I’m at 70 km now seeking 90, diving into this natural valley now where on my left, shacks and shuttered quonset huts lie dormant in the foothills of an unnamed mountain that juts up high and blocks out the night and its stars on that side.

It feels like just another day, like one more dead town’s last parade. Like we’re takin’ pictures of a tidal wave. On the shore, grinnin’ a hundred feet away.

To my right, I know without looking that there are a few rock islands out in the water. I look anyway. I can’t see their slick surfaces but I know they’re there. The Columbia River, as deep and black in the night now as oil, roils and churns around them. I breathe in and

It feels like time ain’t time at all.

Gas again ‘cause there are lights up ahead and to have a red one impede my progress at this late stage would just be too much to bear. It is green, I capitalize and rocket past the lumberyard where some thirty years ago, this boy stumbled around for a paycheque. Still more pressure on the pedal now ‘cause here we go uphill and this is the “home stretch”, son. In every sense of the phrase. Two lanes. At this point I usually pass maybe one other traveller. The only sounds are my engine with Matt’s stellar accompaniment. I feel like he’s both sad and angry here, but I don’t attach myself to that end of it. Whoever is doing the guitar here in the song, its like that sound has been in my soul for as long as I’ve been alive. I love hearing this yearning riff tonight in the hills, this close to Momma’s place. There is just so much hope and despair in the back end of this song and it just loosens up all of the wires I keep around my heart, if only for 90 seconds.

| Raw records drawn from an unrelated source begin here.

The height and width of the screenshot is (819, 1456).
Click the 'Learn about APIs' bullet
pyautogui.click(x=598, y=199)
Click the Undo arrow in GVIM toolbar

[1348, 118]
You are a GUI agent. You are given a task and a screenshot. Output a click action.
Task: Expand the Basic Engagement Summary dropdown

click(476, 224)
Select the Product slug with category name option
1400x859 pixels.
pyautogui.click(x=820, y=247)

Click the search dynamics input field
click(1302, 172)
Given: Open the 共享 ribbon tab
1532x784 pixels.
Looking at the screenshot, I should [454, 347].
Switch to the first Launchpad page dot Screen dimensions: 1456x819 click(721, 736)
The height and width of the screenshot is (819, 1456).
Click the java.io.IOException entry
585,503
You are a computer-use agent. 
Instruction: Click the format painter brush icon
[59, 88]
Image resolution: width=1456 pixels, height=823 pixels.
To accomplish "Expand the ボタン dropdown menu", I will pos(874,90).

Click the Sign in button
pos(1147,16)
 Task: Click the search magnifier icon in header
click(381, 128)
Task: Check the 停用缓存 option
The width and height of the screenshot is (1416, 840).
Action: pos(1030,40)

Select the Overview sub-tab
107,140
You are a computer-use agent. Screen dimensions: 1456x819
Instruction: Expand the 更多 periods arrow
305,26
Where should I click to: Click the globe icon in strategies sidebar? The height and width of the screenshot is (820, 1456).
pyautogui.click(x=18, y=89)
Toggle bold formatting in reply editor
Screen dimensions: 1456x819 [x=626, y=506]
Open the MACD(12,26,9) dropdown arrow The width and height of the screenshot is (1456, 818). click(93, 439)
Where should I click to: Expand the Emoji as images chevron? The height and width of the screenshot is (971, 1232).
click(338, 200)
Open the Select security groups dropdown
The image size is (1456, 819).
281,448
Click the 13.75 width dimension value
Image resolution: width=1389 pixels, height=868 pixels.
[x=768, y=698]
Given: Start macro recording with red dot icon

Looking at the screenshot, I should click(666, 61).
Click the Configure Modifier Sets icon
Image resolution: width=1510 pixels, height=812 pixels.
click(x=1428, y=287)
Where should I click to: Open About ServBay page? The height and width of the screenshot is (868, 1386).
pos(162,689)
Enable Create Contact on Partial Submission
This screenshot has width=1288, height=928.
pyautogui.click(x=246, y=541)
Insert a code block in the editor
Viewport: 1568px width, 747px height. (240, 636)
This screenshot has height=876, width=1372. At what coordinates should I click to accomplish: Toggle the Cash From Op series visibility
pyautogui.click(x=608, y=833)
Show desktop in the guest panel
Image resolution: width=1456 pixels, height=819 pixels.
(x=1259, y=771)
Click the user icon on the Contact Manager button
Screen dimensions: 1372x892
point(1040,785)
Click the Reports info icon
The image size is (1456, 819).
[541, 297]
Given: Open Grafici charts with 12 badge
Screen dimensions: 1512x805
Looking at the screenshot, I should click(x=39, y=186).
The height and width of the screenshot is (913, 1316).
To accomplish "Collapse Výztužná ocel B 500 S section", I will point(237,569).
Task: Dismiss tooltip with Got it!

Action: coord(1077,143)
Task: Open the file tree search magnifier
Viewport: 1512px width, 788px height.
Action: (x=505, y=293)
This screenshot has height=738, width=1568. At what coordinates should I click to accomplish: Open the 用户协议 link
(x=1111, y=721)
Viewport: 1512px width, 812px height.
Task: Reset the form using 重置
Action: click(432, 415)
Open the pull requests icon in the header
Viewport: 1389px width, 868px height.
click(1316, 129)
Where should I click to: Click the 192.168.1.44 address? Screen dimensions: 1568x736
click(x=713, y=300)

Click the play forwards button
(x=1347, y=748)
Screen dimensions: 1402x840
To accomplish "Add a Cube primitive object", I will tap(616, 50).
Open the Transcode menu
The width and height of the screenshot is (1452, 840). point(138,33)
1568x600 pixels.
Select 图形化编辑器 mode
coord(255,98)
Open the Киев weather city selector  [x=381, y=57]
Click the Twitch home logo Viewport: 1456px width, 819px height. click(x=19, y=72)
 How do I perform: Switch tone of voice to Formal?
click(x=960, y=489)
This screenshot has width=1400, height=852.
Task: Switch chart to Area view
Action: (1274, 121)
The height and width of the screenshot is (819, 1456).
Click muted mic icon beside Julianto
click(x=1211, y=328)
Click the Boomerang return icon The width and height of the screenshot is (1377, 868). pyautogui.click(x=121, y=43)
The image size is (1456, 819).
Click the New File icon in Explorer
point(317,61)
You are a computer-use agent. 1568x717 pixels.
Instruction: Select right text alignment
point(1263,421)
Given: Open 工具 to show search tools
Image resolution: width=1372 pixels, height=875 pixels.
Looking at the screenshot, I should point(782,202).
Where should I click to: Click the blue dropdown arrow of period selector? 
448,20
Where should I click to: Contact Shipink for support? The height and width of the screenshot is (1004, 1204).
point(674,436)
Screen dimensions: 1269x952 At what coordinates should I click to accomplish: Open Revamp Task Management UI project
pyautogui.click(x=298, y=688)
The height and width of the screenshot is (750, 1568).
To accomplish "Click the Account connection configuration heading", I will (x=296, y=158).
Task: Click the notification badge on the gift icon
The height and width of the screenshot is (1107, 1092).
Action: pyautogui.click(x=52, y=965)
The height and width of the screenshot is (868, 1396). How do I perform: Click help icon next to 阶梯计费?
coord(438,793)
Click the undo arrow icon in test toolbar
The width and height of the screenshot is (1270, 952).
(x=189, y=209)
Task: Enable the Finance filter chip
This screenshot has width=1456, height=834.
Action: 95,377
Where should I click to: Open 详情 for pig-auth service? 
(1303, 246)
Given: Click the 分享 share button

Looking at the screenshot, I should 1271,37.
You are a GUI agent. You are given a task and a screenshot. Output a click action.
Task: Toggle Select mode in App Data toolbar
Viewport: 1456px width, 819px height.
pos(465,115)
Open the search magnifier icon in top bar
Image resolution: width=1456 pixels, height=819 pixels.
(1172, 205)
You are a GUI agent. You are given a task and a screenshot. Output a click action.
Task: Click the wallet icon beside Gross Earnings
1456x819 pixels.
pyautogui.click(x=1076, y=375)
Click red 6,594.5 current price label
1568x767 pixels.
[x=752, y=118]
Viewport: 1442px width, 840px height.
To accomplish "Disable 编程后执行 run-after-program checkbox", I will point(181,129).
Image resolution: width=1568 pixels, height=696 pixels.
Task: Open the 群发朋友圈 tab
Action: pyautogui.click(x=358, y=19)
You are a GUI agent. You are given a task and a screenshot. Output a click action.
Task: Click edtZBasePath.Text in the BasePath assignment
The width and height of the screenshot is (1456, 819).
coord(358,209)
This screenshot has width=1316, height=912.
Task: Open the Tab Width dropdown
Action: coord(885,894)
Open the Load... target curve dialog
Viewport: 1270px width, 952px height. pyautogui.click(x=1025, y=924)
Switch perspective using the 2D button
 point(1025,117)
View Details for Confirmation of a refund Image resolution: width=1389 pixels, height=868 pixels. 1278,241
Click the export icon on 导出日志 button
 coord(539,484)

Just black out. Wake up foreign. Wander home, Oh, wander home

Heart is cracked open and I speed toward the last turn into Montrose. Fists at ten and two. My head tilts forward and I stare at the road ahead like Max Rockatansky might . If I wanted to, I could shoot right off the cliff two or three hundred feet out into whatever air that hangs past the road on that final turn. Just pull a Slash “Don’t Cry” move right off the edge and soar into the night time sky. I’m not gonna do that though. I hit that last left turn easy. Streetlights whip by at a frequency that suggest I oughta slow down to 60. 50, 40 now then 30 Almost no speed now as I take a right off the highway, then a quick left toward Mom’s place. In the middle of the dark I’ve got about a hundred yards to go. So close! I do what I always do at this point of the journey. I gas it to the end of the street because fuck you. Right then Matt goes, he goes, he’s all like,

Take me out, lay me down, let the dirt fall all around me now

And if I’ve played my cards just right, I pull into Momma’s driveway just as he wails,

Baby, ain’t it good to be back home?

Ain’t it good to be back home?

And it is, man. Its fucking great to be back home. I shake the road off a little while the guitar ends importantly. Momma comes on outta the house and greets me with the same wide and lovely Cheshire grin I know she has for all of you when you come to her door. The piano outro ensues and before the song is over, before the last note is struck, I’m in my Momma’s arms.